A healthy society needs its citizens to know and understand the law - and we need more lawyers to kick-start this process, writes Gary Slapper

There is an episode of the US television programme, 'The Simpsons', in which the loveable delinquent Bart expresses an ambition to become a lawyer.

'That's good, son,' says Lionel Hutz, Springfield's attorney-at-law.

'If there's one thing America needs now, it's more lawyers'.

'Imagine,' Mr Hutz cautions us, 'what the world would be like without lawyers.' The cartoon then washes into dream imagery of a joyful community in which people of all ages and races dance in a circle to the refain 'I'd like to teach the world to sing in perfect harmony'.

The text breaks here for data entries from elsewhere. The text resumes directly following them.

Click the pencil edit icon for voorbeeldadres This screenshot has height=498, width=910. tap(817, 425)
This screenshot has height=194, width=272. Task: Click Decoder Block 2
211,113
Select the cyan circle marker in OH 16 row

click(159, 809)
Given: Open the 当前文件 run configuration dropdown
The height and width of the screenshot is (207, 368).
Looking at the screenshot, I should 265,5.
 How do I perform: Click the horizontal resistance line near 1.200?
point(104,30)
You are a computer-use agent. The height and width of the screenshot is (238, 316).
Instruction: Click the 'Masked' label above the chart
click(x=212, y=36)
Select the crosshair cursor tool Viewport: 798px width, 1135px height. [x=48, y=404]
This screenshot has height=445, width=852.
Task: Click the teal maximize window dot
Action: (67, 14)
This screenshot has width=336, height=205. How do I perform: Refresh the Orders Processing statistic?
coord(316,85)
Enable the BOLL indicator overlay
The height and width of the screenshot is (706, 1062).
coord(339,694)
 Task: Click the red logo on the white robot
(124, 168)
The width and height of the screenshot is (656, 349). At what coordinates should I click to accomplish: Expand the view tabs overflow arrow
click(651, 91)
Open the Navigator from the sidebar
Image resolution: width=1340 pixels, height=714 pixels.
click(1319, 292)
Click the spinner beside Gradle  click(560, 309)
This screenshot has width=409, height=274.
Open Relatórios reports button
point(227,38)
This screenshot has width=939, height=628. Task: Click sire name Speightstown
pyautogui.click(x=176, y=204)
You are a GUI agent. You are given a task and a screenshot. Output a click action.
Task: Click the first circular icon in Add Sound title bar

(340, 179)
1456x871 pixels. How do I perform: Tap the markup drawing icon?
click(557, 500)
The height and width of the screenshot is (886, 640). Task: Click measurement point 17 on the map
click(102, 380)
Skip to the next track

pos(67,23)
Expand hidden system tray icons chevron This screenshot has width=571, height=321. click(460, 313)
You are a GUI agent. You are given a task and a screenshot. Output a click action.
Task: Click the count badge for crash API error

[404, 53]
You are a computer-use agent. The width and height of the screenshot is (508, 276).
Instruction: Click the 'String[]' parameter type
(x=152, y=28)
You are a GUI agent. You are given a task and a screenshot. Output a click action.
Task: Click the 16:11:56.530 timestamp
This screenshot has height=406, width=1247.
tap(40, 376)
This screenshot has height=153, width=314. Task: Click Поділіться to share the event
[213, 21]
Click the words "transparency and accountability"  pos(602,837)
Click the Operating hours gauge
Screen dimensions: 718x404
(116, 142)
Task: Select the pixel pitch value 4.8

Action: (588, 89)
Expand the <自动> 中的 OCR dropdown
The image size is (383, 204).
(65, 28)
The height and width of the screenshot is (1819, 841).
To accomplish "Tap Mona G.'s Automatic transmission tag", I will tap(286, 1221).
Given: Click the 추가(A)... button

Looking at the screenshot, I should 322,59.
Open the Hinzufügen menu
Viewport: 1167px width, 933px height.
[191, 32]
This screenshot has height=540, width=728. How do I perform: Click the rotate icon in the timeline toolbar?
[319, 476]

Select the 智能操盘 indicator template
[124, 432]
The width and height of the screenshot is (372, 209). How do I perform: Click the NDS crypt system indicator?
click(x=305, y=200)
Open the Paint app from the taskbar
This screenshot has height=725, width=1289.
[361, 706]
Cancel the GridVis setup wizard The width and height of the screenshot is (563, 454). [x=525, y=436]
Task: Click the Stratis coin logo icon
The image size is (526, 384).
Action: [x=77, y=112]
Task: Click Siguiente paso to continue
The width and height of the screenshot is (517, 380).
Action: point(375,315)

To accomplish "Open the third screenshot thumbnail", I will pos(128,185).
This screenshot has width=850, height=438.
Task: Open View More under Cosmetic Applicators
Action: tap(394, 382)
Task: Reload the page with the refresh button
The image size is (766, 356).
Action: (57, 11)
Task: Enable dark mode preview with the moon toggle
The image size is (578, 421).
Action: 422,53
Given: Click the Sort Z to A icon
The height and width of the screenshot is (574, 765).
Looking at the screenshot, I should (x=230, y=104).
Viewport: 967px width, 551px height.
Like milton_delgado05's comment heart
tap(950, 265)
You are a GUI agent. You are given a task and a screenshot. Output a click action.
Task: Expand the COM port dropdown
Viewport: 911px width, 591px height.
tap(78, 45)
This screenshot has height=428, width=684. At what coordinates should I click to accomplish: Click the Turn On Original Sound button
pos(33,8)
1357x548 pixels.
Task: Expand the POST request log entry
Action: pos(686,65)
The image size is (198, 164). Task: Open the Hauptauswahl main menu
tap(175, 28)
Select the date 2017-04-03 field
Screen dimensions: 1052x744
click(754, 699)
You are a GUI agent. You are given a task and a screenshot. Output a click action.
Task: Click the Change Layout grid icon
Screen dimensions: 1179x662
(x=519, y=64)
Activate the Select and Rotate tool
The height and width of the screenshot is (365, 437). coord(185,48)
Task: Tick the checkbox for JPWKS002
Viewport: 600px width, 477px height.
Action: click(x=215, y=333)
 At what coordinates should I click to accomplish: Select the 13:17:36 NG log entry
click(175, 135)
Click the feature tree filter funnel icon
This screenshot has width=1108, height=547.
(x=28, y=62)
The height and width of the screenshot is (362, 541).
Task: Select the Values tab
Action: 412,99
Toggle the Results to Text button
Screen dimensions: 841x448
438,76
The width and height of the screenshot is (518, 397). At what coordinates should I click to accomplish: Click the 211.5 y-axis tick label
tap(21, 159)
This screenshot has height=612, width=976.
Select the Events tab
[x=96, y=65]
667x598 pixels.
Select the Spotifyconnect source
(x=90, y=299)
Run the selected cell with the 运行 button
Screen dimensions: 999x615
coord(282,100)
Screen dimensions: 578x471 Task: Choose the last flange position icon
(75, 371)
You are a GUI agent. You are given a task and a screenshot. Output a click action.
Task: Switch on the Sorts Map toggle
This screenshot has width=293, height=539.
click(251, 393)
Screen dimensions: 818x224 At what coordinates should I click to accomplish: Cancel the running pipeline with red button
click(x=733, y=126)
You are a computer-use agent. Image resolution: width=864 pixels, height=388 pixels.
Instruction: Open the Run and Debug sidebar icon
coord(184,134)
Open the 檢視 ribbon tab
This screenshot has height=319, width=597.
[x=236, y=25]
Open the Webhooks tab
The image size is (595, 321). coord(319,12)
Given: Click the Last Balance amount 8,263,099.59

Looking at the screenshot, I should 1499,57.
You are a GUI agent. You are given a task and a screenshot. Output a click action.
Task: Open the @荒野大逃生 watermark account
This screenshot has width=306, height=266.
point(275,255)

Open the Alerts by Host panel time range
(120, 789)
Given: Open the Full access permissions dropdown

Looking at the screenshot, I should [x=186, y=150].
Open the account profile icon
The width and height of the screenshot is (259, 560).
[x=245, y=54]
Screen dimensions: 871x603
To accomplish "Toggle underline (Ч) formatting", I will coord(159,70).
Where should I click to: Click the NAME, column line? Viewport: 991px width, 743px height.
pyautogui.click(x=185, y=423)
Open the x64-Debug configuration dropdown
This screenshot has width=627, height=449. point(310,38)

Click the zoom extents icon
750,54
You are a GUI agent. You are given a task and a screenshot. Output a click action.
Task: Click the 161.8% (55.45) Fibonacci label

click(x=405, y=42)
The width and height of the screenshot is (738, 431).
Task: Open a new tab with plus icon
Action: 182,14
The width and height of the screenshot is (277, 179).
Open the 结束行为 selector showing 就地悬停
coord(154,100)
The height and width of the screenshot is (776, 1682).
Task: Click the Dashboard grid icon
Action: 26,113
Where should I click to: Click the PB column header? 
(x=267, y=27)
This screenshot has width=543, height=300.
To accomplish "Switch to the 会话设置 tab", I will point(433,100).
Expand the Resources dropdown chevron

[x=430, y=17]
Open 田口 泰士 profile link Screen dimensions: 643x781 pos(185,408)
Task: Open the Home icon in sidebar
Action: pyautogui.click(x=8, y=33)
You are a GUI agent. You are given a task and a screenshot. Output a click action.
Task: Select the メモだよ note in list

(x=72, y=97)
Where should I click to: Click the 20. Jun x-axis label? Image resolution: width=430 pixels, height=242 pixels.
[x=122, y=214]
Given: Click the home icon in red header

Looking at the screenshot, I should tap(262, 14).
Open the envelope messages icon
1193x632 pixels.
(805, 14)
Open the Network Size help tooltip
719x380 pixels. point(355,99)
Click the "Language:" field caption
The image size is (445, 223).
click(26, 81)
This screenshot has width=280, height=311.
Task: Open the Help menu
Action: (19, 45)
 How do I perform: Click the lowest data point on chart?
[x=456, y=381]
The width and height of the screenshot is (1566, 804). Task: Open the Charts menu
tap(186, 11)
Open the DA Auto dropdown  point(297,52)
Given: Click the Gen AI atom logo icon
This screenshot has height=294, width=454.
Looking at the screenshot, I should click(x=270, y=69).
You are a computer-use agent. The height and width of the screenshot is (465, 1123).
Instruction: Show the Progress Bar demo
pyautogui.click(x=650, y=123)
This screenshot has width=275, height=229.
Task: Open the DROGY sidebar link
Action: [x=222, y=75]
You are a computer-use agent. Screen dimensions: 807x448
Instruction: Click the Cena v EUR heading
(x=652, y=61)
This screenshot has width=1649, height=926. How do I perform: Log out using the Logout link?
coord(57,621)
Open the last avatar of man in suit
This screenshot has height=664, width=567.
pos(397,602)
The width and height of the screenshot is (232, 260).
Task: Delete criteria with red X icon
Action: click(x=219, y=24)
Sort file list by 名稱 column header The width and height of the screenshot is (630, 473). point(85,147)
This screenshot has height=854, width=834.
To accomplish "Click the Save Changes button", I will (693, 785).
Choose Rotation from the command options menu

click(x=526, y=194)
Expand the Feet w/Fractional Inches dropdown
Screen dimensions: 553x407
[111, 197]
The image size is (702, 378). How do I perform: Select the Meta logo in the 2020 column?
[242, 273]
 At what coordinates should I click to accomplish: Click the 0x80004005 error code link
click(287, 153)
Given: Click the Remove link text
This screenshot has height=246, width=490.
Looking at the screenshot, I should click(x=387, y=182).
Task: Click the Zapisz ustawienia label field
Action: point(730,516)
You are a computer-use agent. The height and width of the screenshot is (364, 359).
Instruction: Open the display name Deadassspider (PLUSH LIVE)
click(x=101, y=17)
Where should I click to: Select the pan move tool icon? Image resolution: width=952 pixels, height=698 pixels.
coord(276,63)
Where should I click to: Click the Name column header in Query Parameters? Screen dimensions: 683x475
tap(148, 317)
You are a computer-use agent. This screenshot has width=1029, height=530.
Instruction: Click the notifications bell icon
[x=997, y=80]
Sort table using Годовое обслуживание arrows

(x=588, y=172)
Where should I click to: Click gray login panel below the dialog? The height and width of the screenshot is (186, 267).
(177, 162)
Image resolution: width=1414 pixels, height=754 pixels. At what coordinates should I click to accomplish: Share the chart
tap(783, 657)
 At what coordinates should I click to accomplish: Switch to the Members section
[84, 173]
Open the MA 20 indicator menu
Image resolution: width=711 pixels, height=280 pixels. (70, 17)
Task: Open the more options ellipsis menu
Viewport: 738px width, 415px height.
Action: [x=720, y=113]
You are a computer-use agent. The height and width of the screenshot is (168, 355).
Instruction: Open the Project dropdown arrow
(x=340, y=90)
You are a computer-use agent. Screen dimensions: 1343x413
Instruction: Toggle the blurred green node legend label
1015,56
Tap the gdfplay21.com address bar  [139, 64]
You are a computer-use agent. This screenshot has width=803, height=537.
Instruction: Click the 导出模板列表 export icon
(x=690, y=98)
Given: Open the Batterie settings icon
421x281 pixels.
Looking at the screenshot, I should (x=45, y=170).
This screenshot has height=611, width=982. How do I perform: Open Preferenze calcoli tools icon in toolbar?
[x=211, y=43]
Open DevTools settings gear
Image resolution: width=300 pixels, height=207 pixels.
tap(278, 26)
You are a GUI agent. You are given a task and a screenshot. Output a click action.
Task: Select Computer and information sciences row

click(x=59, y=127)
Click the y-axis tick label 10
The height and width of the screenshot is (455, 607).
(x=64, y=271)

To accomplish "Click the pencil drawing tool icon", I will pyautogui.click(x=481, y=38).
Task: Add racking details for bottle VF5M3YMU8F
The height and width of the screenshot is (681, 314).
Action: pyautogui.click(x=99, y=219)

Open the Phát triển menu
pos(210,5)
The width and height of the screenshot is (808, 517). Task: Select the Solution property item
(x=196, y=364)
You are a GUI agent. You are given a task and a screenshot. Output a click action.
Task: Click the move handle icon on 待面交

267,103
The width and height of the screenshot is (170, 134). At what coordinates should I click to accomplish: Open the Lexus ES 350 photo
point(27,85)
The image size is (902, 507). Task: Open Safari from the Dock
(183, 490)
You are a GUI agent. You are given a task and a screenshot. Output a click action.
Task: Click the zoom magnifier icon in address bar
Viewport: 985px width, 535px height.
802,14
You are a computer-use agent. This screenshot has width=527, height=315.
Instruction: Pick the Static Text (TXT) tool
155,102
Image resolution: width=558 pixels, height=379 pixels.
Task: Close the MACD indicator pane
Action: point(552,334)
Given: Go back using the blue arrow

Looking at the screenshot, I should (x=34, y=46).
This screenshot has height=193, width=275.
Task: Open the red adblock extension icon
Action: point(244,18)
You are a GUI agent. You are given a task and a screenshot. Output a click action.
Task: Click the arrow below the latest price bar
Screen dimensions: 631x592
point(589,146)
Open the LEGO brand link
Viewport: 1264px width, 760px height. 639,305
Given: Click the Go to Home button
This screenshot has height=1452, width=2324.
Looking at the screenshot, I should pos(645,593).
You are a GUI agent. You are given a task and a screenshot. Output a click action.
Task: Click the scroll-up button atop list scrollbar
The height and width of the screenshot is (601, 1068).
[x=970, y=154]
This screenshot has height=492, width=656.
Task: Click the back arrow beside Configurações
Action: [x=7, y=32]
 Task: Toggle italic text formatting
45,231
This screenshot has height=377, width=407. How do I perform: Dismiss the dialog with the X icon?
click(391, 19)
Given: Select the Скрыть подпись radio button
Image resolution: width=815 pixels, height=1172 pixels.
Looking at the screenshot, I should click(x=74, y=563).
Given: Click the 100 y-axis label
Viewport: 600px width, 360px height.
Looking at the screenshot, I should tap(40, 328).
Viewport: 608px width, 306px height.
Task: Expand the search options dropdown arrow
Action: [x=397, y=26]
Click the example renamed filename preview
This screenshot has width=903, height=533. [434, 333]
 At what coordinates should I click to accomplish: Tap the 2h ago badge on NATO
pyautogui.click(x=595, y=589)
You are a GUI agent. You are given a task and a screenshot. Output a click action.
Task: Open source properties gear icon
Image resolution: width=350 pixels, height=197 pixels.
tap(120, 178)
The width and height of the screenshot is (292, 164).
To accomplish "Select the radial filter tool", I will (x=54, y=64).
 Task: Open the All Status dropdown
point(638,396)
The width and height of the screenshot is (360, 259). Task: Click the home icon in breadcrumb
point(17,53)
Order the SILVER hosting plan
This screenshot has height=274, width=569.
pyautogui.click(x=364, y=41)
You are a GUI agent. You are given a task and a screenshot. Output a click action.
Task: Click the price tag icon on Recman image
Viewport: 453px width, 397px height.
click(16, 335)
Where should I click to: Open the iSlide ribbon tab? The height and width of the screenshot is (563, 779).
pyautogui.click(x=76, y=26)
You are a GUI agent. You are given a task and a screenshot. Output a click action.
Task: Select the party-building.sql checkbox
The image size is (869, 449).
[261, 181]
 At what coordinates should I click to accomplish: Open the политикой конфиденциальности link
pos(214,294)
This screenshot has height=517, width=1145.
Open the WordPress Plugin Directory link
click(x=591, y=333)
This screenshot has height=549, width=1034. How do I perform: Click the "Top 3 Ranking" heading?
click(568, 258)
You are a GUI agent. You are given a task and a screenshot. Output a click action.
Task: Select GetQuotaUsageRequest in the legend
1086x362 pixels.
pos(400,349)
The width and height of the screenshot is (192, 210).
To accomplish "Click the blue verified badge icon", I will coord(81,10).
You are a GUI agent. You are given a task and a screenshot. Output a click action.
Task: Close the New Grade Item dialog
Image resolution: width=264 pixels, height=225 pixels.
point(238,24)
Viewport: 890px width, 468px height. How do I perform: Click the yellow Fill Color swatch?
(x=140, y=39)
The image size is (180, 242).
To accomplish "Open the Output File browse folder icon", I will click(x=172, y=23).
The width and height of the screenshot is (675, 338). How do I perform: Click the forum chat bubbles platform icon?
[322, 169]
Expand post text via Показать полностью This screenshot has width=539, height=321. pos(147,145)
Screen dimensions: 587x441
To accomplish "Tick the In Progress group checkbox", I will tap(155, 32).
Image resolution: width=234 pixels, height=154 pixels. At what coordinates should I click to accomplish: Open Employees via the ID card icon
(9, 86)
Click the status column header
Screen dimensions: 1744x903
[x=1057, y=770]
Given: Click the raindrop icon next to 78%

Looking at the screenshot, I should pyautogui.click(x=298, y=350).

There is an element of truth in this.

In Utopia, Thomas More, the eminent 16th-century lawyer and Lord Chancellor, depicted a society in which the law was all so simple that it could be interpreted and applied by anyone, with the result that there was no need for lawyers.

A tempting vista, at least for some contemporary clients.

In truth, the malice behind most lawyer-hate is a misdirected lay resentment of the laws that are being enforced or the social order from which they spring.

This was recognised by John Stuart Mill, who observed in 1869 that 'the laws of most countries are far worse than the people who execute them'.

The extent and influence of law has never been greater.

Law governs every aspect of what we do today.

About 35 new public Acts of Parliament are produced every year, thereby releasing thousands of new rules into our world.

The legislative output of Parliament has more than doubled in recent times from 1,175 pages a year in 1971, to 2,581 pages in 1989.

Yet we have a relatively low ratio of lawyers per citizen - 1:505 citizens, by contrast, for example, with Canada, which has 1:462.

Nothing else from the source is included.